Leicht rückläufige Märkte in Deutschland

Der Fenstermarkt in Deutschland wird voraussichtlich 2022 und 2023 um jeweils 1,0% nur leicht zurückgehen. Der Absatz in Fenstereinheiten (FE = 1,3 x 1,3 m) geht also von 15,8 Mio. FE im Jahr 2021 über 15,7 Mio. FE in 2022 auf 15,5 Mio. FE im Jahr 2023 zurück.

Laut Studie werden im laufenden und dem kommenden Jahr jeweils über 57% der Fenster mit Dreifachverglasung ausgestattet sein. „Die zunehmende Bedeutung der Energieeffizienz hat dazu beigetragen, dass fast drei Viertel aller im Neubau verwendeten Fenster inzwischen dieses Qualitätsmerkmal aufweisen“, kommentiert BF-Geschäftsführer Jochen Grönegräs.

Im Außentürenmarkt wird 2022 nur ein sehr leichter Rückgang von 0,5% erwartet, der in 2023 sich aber auf ein Minus von 1,1% erhöht. Sowohl im Fenster- als auch im Außentürenmarkt wird es bei relativ stabilen Marktlagen 2023 allerdings deutliche Verschiebungen der Marktanteile vom Neubau zur Sanierung geben.
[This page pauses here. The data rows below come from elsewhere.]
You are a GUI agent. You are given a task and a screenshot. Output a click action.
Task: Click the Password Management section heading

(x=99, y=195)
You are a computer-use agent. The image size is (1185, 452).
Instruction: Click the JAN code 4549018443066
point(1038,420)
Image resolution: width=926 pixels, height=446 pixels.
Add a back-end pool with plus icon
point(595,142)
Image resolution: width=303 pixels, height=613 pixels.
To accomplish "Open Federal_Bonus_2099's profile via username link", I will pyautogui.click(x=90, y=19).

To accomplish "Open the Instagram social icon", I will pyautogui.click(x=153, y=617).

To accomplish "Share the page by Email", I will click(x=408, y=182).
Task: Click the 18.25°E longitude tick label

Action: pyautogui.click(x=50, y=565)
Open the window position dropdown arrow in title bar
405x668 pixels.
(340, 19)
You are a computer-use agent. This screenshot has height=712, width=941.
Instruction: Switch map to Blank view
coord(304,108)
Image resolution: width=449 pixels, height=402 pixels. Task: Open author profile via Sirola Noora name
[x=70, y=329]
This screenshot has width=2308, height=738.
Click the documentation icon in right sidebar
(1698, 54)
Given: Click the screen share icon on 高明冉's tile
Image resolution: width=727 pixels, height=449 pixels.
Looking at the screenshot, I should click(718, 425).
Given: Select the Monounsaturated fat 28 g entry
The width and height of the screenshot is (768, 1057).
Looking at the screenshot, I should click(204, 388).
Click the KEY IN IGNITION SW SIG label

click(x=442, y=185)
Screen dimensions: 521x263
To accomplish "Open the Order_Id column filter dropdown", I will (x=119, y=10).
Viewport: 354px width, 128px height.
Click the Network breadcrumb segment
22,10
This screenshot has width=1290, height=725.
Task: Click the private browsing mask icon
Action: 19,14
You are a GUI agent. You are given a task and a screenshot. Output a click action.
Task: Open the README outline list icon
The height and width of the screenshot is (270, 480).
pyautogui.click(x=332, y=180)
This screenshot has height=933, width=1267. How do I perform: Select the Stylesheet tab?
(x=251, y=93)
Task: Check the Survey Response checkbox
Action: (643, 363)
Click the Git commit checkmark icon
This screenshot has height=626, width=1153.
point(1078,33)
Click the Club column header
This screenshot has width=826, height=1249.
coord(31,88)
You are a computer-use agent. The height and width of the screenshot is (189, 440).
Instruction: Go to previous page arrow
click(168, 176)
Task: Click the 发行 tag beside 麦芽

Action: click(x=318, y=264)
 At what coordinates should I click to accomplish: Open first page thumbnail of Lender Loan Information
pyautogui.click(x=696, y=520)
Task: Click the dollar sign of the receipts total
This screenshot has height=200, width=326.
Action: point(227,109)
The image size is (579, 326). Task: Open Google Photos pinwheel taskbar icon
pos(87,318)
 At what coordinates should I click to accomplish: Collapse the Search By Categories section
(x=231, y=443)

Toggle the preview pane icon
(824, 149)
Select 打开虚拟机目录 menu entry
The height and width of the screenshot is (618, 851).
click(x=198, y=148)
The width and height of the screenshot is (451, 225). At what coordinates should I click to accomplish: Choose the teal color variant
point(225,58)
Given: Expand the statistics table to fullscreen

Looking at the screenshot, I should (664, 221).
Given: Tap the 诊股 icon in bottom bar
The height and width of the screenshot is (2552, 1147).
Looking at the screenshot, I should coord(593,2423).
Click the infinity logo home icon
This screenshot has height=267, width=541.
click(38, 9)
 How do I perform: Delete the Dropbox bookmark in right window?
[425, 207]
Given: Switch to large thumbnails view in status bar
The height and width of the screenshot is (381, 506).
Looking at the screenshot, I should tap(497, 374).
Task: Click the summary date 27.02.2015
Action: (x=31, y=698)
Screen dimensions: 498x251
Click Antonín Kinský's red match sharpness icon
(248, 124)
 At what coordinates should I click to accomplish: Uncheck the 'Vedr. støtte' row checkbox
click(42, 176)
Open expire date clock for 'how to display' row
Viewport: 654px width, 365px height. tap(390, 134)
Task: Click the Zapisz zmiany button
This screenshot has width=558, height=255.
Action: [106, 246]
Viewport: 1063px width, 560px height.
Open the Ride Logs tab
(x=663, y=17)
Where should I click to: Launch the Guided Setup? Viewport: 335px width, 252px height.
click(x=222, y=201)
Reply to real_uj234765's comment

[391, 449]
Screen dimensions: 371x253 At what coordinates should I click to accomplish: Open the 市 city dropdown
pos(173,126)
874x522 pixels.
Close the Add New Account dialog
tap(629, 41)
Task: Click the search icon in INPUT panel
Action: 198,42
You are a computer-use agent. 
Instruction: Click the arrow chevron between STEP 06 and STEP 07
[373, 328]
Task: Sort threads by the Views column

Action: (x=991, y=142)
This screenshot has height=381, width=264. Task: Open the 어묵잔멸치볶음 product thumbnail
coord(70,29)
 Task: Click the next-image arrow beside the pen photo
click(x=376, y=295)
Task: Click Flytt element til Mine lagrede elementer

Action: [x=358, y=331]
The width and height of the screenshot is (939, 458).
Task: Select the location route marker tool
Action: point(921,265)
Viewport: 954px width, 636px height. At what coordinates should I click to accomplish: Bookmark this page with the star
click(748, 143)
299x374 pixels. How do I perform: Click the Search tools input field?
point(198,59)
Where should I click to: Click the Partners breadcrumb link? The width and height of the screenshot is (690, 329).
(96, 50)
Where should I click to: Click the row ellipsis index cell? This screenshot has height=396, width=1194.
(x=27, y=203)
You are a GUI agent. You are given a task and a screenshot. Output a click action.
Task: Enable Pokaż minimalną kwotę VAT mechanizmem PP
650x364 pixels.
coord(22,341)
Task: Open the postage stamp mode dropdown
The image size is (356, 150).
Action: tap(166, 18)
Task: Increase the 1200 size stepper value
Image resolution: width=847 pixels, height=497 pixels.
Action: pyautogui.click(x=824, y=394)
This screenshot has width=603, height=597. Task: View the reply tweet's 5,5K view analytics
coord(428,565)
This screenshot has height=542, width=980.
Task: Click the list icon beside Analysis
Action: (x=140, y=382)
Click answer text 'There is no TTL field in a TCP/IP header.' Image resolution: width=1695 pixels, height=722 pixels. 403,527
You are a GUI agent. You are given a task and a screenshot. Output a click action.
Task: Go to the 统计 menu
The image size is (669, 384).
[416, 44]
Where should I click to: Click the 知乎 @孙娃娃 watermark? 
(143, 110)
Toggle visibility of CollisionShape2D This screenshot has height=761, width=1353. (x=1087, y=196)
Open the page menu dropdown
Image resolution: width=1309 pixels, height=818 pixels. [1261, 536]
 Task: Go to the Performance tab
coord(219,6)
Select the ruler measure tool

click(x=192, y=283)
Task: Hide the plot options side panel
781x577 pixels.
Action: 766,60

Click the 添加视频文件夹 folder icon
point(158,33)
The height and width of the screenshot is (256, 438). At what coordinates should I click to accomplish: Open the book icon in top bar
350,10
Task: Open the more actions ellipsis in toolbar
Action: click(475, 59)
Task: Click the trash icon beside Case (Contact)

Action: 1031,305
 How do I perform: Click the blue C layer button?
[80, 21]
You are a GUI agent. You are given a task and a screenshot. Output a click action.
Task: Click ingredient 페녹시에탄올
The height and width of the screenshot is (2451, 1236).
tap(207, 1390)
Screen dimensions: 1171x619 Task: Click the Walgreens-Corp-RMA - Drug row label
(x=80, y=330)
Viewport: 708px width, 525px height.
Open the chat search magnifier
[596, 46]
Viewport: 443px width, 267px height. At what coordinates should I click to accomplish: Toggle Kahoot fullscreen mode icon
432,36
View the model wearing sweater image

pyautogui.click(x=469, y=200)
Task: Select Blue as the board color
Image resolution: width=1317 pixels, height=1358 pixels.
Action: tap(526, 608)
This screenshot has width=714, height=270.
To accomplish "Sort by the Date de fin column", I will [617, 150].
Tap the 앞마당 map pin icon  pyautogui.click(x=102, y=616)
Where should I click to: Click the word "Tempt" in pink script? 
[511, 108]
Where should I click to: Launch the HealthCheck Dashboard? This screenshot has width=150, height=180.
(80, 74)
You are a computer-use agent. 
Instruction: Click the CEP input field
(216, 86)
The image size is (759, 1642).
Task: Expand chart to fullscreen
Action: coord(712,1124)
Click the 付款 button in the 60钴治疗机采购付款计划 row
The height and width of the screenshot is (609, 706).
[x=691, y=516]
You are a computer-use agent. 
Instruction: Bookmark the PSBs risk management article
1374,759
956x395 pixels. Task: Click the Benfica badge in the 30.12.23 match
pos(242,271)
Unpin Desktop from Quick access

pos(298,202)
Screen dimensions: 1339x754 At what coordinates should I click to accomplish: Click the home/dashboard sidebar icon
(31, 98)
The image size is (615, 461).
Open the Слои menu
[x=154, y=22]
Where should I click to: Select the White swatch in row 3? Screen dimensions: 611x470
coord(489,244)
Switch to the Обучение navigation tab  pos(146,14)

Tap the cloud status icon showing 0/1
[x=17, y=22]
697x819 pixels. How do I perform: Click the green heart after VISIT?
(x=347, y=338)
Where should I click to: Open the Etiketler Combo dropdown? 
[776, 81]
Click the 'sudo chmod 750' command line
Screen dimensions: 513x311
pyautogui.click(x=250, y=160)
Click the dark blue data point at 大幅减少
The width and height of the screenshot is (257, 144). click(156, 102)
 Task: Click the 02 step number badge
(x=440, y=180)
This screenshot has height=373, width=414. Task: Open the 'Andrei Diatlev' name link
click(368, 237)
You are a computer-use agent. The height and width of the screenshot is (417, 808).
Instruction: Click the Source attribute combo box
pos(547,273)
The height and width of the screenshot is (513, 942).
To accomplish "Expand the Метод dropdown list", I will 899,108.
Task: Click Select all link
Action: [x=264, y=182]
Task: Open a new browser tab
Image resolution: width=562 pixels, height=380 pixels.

Im Fenstermarkt ist Kunststoff als Rahmenmaterial mit einem Anteil von stabil 54,1% deutlich vorne, im Außentürenbereich kann es sich mit einem Anteil von 38,6% knapp vor Metall behaupten.



Sanierung & Neubau

Die aktuellen Daten zeigen im Wohnungsbau, dass die Sanierung 2022 um 0,8% und 2023 um weitere 3,5% auf dann 7,69 Mio. FE zunehmen wird. Trotz eines nach wie vor hohen Überhangs an Baugenehmigungen für Wohnneubauten beträgt der Rückgang 2022 im gesamten Neubaubereich 2,6% und dann 2023 voraussichtlich weitere 8,6% auf dann nur noch 5,45 Mio. FE, während der Bereich Sanierung 2023 um 3,6 % auf 10,07 Mio. FE zunehmen wird.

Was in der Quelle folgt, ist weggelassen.